Ultraviolet irradiation-mediated formation of Aβ42 oligomers and reactive oxygen species in Zn2+-bound Aβ42 aggregates irrespective of the removal of Zn2+†
Abstract
The light regulation of the aggregation and disaggregation of metal-bound Aβ peptides remains to be explored. Binding of Zn2+ to Aβ peptides is sufficient to trigger the formation of Aβ aggregates. Chelator FC-11 has a high affinity to Zn2+ and forms a 1 : 1 complex with Zn2+. Although FC-11 can effectively remove the Zn2+ ions loaded in the Aβ42 aggregates by chelation, the Zn2+ chelation cannot lead to the dissociation of the aggregates.
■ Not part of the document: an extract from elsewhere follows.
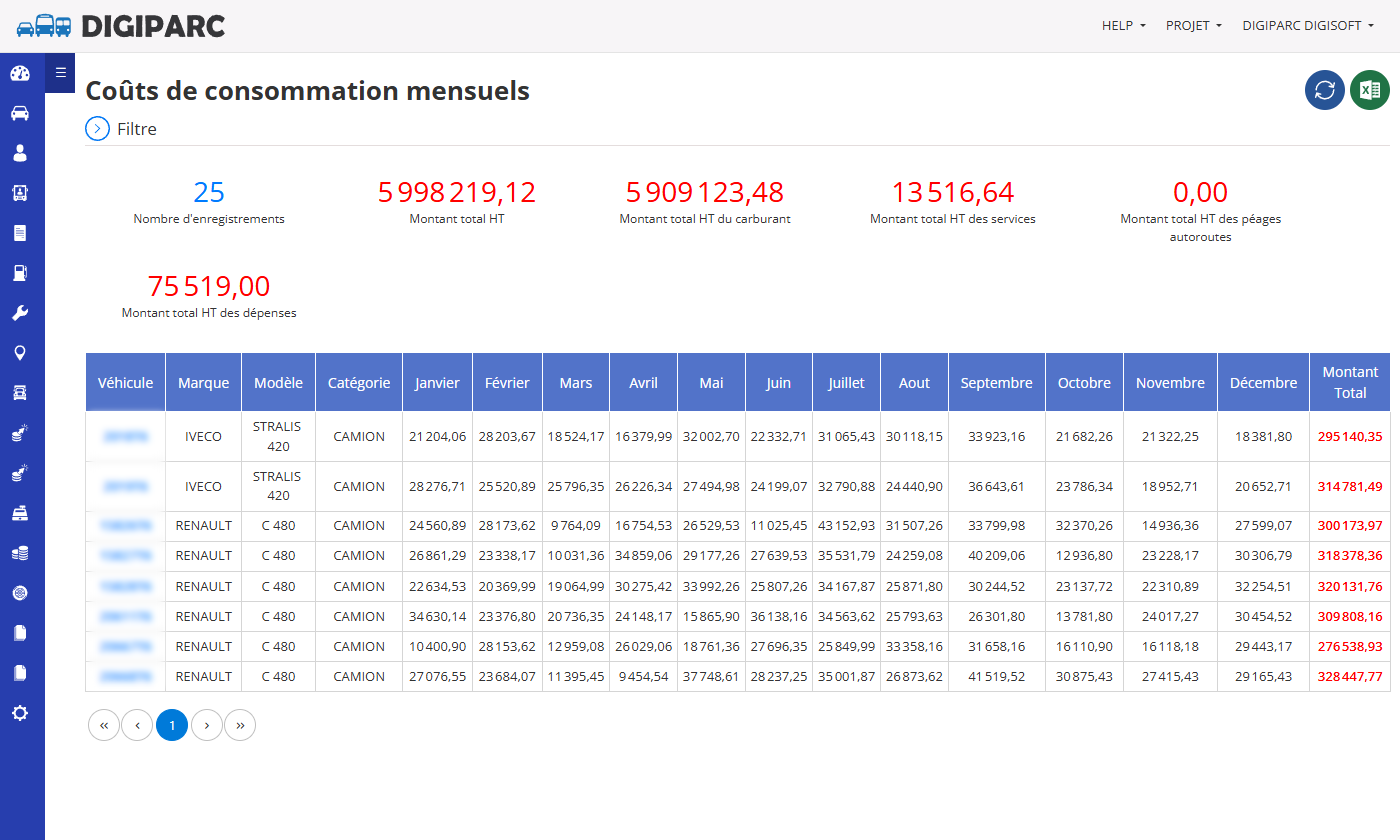
Task: Sort by the Véhicule column header
Action: [x=125, y=382]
However, controlled UV light exposure was observed to induce the dissociation of Zn2+-bound Aβ42 aggregates into sodium dodecyl sulfate (SDS)-resistant soluble oligomers, and this dissociation does not depend on the removal of Zn2+ from the aggregates. Moreover, the UV light exposure triggers the production of reactive oxygen species (ROS) including H2O2, leading to secondary structural changes in the Aβ42 aggregates. The oxidation and secondary structural changes of the aggregated Aβ42 peptides with Zn2+ should contribute to the conversion of the aggregates into soluble oligomers. The formation of ROS and oligomers can result in enhanced cytotoxicity of the aggregates.